Records contained in a dataset:
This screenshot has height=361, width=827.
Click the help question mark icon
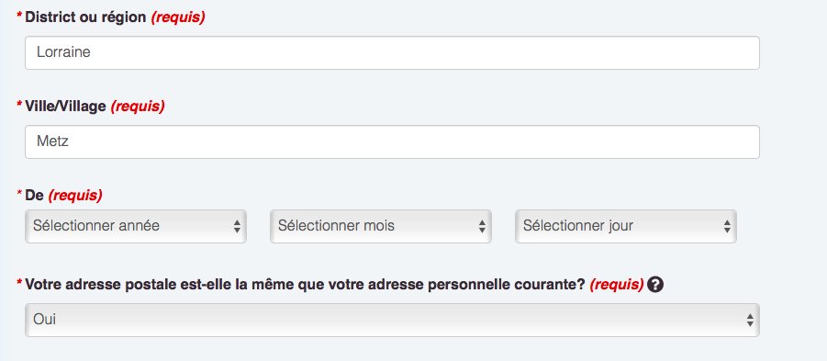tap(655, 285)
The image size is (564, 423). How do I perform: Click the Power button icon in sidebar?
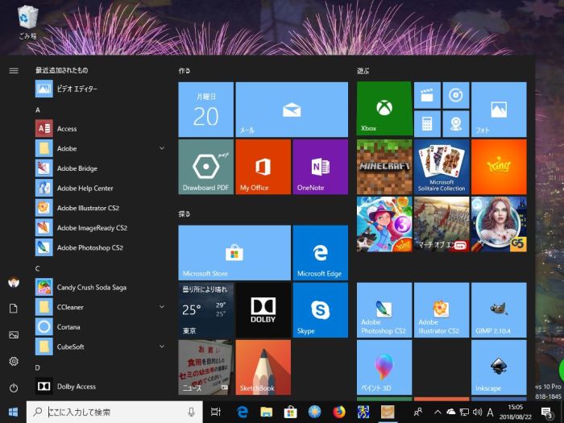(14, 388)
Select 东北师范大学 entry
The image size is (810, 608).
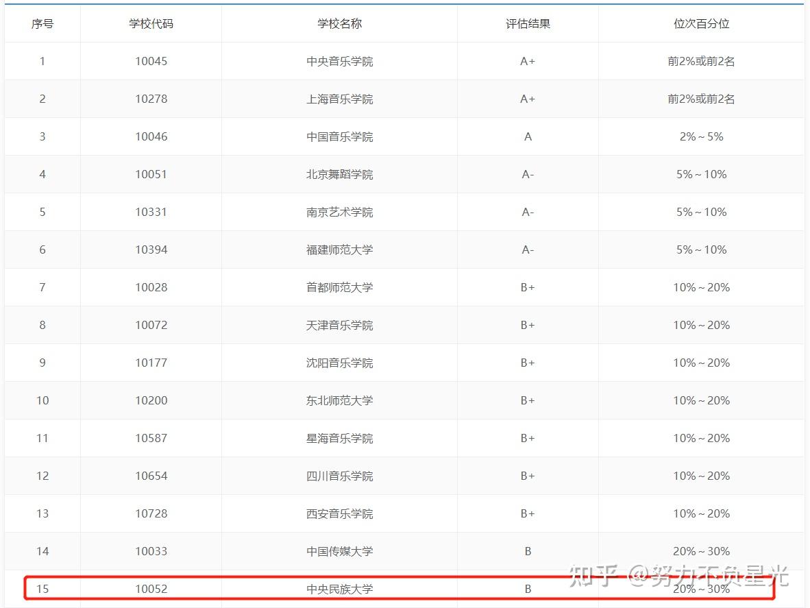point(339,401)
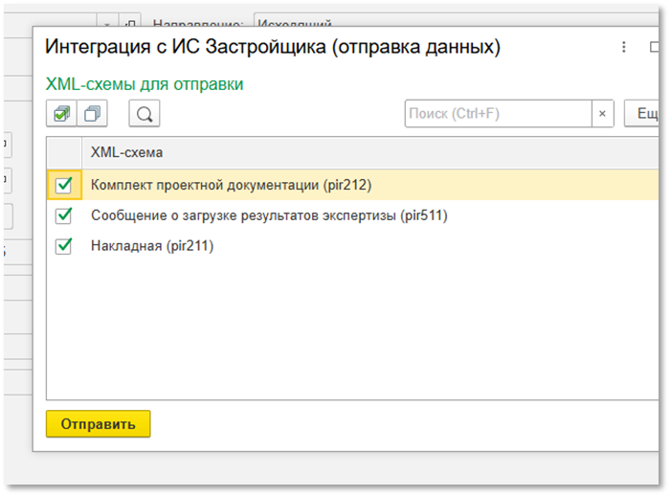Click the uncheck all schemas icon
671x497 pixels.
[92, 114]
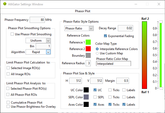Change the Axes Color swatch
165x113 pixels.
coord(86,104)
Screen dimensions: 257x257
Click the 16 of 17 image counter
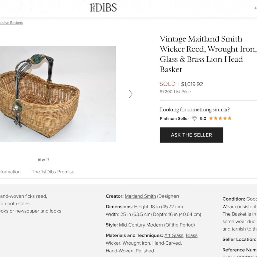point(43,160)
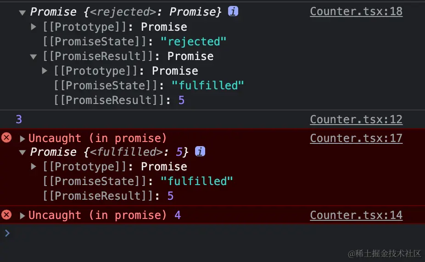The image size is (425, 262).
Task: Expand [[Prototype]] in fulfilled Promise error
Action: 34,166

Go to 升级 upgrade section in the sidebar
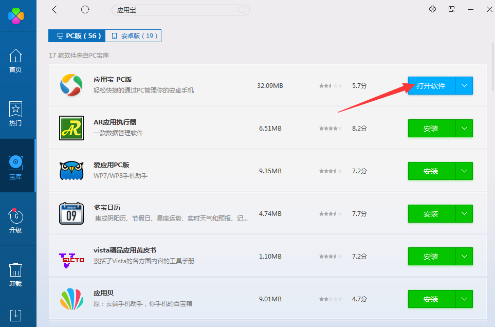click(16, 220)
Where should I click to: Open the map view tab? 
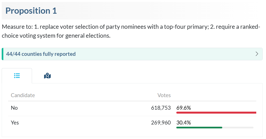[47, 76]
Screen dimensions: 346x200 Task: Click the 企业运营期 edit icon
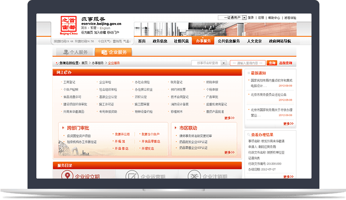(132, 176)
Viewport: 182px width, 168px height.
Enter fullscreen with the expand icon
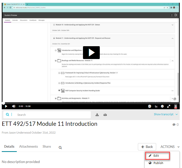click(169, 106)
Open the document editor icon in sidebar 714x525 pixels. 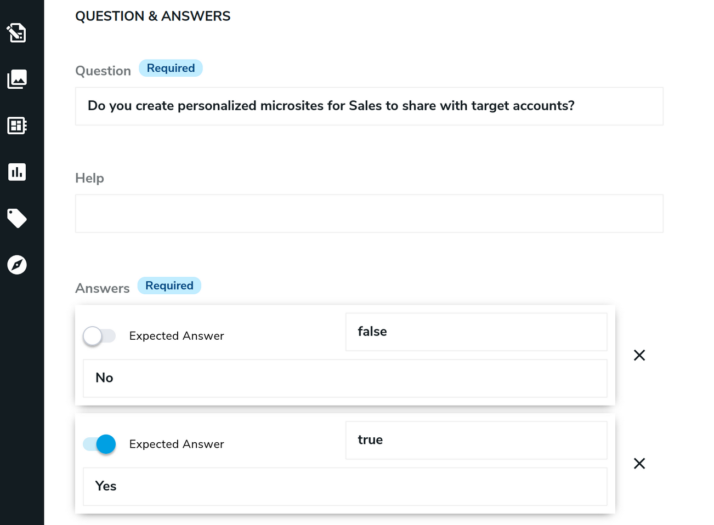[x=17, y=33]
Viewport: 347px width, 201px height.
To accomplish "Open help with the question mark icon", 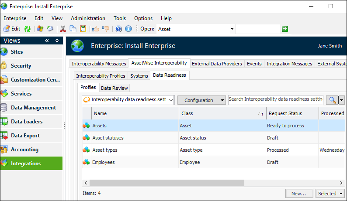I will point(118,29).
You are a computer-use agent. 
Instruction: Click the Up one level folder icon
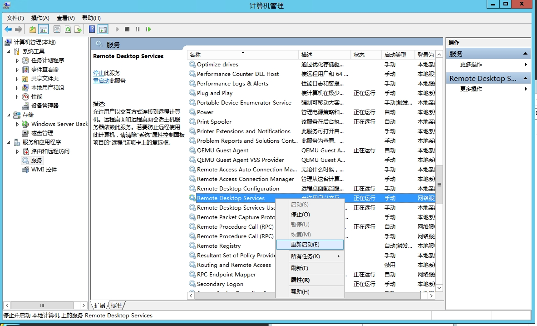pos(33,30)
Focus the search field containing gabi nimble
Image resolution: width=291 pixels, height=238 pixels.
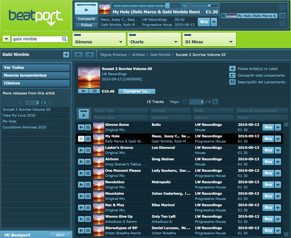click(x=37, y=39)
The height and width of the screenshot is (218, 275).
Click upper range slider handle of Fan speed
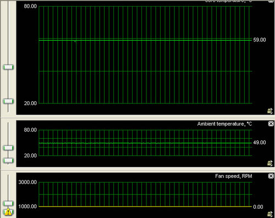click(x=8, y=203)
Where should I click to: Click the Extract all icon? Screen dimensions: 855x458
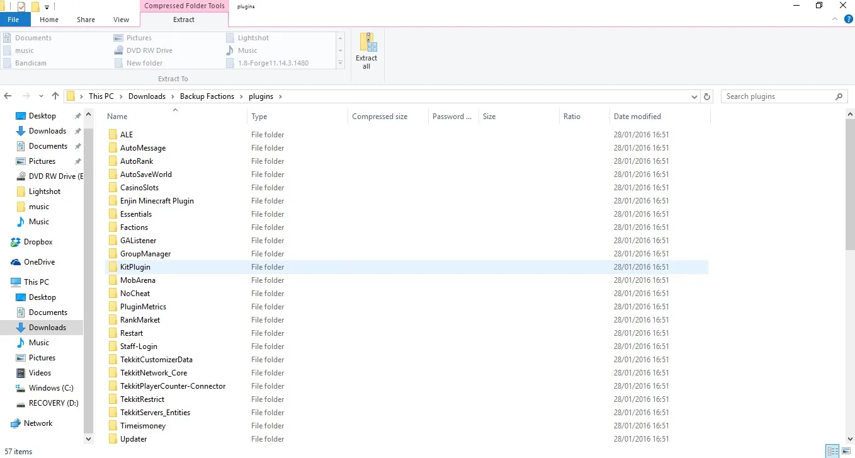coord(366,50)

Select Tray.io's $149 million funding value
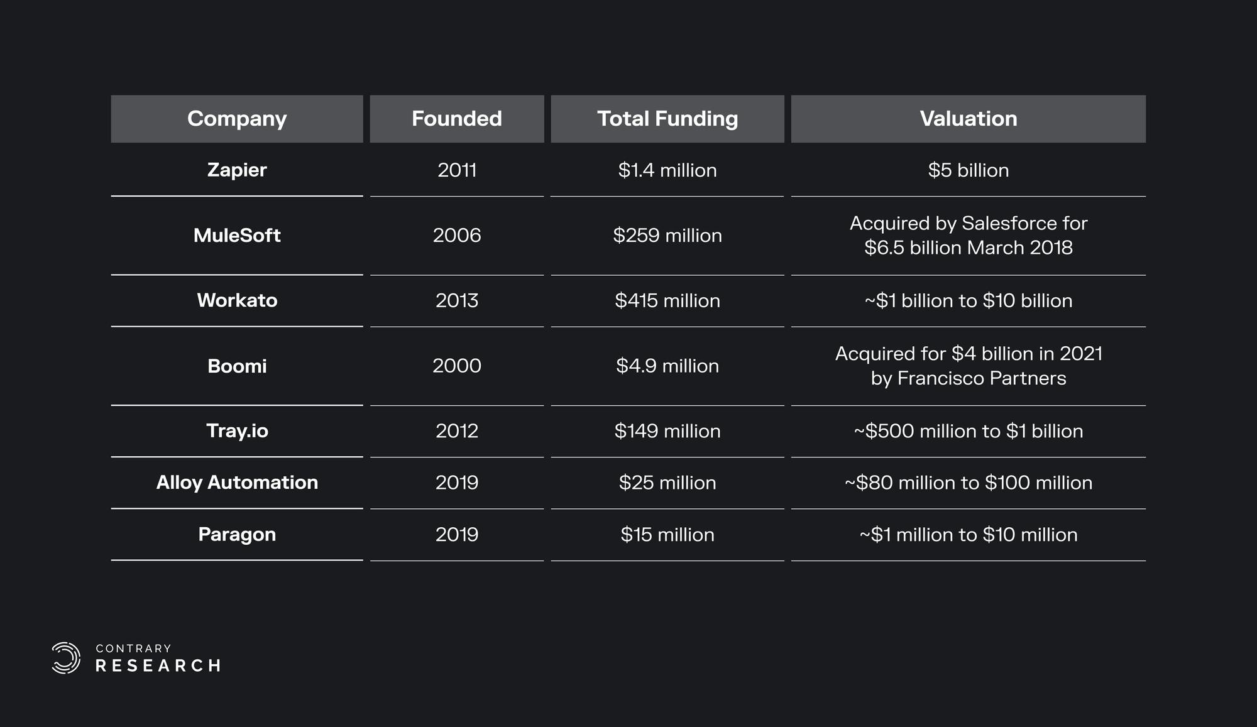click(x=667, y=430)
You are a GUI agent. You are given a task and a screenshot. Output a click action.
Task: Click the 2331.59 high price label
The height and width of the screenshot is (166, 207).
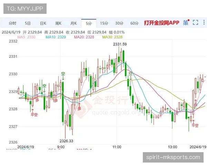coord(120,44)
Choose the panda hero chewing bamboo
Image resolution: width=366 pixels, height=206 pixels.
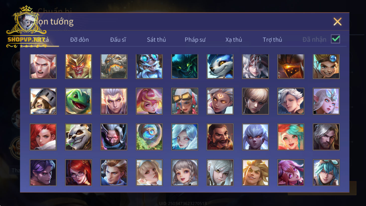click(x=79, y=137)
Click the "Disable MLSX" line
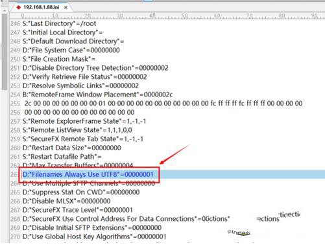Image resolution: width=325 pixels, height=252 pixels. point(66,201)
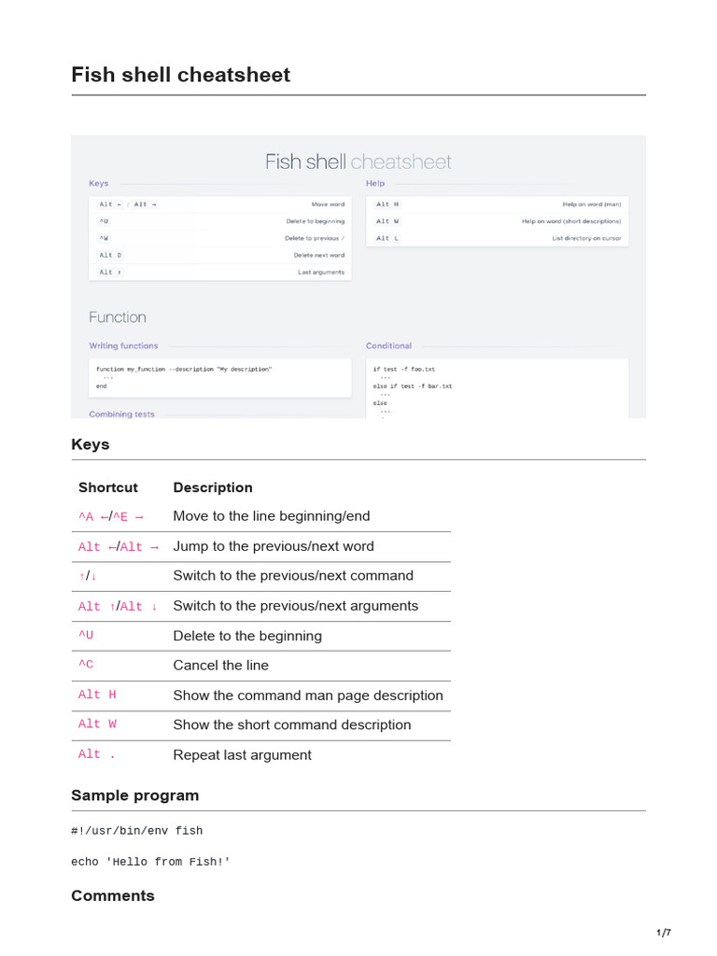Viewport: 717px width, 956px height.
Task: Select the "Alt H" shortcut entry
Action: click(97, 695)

EXERCISE PROMPT -> The records are given above. Copy each line in them that holds "agent".

WRITTEN ANSWER ->
You are a computer-use agent. 
You are a GUI agent. You are given a task and a screenshot. Output a click action.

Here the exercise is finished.